> **SET TASK**
Substitute "Screen size" for every "Image resolution" in the entries from the line containing "Given: Select try.py in the file list" down to the line containing "Looking at the screenshot, I should pos(560,669).". Return only those lines, with nothing else changed.

....

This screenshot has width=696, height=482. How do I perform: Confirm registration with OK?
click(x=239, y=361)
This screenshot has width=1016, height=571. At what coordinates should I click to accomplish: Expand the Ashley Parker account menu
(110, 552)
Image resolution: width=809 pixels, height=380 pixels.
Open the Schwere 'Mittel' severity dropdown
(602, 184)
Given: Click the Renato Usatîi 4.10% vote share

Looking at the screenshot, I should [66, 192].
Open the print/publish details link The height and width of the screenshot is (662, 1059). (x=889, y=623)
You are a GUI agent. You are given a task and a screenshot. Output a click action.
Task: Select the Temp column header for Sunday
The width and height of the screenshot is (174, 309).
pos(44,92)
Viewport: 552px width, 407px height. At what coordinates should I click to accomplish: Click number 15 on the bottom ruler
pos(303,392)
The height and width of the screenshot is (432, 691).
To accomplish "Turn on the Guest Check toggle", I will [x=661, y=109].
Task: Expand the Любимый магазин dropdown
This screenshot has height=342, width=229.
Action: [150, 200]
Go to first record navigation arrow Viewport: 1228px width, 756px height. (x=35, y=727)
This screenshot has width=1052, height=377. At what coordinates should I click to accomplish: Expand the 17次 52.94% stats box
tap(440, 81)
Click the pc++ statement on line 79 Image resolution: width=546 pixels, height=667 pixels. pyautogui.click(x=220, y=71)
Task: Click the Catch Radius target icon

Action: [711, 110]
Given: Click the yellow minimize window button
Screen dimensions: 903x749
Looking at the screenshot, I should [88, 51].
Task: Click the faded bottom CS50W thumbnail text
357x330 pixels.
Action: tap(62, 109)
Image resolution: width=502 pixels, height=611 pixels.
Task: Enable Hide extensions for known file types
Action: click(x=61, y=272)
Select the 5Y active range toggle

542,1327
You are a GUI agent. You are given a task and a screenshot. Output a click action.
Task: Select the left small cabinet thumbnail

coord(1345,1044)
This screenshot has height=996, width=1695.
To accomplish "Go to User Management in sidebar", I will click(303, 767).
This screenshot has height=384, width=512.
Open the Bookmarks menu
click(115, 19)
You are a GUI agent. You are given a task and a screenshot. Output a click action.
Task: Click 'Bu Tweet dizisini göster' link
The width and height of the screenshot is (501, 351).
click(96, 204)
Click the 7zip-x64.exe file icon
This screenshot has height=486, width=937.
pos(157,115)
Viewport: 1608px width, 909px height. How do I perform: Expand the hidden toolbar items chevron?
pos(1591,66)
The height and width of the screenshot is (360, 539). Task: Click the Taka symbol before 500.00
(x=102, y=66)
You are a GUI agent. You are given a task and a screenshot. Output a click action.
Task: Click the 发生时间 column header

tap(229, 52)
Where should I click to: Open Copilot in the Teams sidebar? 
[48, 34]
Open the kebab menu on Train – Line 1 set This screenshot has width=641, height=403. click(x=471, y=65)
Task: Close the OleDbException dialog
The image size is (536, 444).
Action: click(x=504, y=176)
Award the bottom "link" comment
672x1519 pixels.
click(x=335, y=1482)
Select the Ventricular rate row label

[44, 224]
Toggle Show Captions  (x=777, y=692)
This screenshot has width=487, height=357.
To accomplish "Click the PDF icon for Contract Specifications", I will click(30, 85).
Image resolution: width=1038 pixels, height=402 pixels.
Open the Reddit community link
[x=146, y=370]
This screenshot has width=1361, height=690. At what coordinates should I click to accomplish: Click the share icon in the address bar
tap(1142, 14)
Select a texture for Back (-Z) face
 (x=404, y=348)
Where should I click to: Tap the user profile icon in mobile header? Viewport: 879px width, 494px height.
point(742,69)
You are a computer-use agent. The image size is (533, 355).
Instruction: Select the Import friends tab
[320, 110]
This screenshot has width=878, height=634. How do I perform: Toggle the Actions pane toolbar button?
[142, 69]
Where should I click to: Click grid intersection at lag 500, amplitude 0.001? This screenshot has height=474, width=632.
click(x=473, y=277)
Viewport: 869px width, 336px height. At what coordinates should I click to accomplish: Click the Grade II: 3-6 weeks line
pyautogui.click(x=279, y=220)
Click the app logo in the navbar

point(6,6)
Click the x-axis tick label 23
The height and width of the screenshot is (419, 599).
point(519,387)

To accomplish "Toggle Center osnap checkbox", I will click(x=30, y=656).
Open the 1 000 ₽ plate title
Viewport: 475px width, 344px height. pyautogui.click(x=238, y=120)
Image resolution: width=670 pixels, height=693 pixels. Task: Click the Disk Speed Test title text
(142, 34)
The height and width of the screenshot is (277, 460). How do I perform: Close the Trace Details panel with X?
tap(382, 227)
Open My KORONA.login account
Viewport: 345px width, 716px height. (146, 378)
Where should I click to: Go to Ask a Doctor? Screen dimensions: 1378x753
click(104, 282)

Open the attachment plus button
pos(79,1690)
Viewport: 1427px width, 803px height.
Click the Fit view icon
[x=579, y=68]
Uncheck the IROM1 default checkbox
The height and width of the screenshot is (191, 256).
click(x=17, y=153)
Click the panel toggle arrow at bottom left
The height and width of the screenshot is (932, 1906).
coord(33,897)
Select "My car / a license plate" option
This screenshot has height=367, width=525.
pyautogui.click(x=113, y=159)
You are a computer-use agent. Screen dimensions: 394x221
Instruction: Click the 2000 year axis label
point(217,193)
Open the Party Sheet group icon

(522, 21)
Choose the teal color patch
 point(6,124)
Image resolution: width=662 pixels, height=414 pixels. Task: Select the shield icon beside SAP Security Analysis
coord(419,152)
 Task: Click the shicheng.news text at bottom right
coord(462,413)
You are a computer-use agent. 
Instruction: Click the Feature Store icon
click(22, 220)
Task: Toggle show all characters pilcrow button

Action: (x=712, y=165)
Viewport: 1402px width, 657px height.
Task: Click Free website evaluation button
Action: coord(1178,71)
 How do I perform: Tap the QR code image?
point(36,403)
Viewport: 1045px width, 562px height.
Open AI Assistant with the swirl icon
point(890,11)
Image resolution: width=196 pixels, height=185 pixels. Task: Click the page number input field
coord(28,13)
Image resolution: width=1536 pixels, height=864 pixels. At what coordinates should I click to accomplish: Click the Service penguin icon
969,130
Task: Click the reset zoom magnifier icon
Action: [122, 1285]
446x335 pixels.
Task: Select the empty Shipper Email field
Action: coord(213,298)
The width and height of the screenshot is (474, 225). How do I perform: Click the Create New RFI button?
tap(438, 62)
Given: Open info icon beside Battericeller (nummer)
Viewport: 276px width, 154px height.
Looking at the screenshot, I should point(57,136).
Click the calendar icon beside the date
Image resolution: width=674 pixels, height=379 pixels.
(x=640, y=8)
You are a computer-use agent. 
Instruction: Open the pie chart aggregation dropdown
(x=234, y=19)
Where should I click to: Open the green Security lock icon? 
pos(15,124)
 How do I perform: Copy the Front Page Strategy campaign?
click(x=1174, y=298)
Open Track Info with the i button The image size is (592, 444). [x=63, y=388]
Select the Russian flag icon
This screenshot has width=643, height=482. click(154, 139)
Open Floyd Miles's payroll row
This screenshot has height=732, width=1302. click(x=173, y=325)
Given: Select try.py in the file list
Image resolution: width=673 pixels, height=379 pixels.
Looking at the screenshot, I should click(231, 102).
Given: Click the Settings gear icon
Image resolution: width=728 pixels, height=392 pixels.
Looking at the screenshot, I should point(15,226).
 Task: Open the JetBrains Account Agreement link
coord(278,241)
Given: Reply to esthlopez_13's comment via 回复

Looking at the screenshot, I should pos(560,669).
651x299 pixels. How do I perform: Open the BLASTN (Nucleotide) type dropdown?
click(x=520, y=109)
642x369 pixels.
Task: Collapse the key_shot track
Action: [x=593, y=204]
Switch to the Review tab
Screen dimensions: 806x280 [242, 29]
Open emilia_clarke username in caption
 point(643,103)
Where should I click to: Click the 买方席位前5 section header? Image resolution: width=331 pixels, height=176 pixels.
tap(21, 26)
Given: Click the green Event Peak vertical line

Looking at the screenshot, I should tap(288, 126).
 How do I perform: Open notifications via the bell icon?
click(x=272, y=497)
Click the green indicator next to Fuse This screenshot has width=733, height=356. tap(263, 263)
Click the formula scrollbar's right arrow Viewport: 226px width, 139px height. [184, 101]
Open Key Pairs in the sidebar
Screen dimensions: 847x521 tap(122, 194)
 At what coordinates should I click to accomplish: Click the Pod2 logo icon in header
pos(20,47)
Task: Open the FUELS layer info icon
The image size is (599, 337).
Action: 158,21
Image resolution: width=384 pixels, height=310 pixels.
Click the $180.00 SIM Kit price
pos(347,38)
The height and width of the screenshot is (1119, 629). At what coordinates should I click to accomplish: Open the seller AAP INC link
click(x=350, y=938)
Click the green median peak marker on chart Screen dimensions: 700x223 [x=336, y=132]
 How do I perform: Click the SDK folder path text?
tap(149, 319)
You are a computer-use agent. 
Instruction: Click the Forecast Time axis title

....

> **THE COMPLETED TASK**
Given: Select try.py in the file list
Screen size: width=673 pixels, height=379 pixels.
Looking at the screenshot, I should click(231, 102).
Given: Click the Settings gear icon
Screen size: width=728 pixels, height=392 pixels.
Looking at the screenshot, I should point(15,226).
 Task: Open the JetBrains Account Agreement link
coord(278,241)
Given: Reply to esthlopez_13's comment via 回复

Looking at the screenshot, I should pos(560,669).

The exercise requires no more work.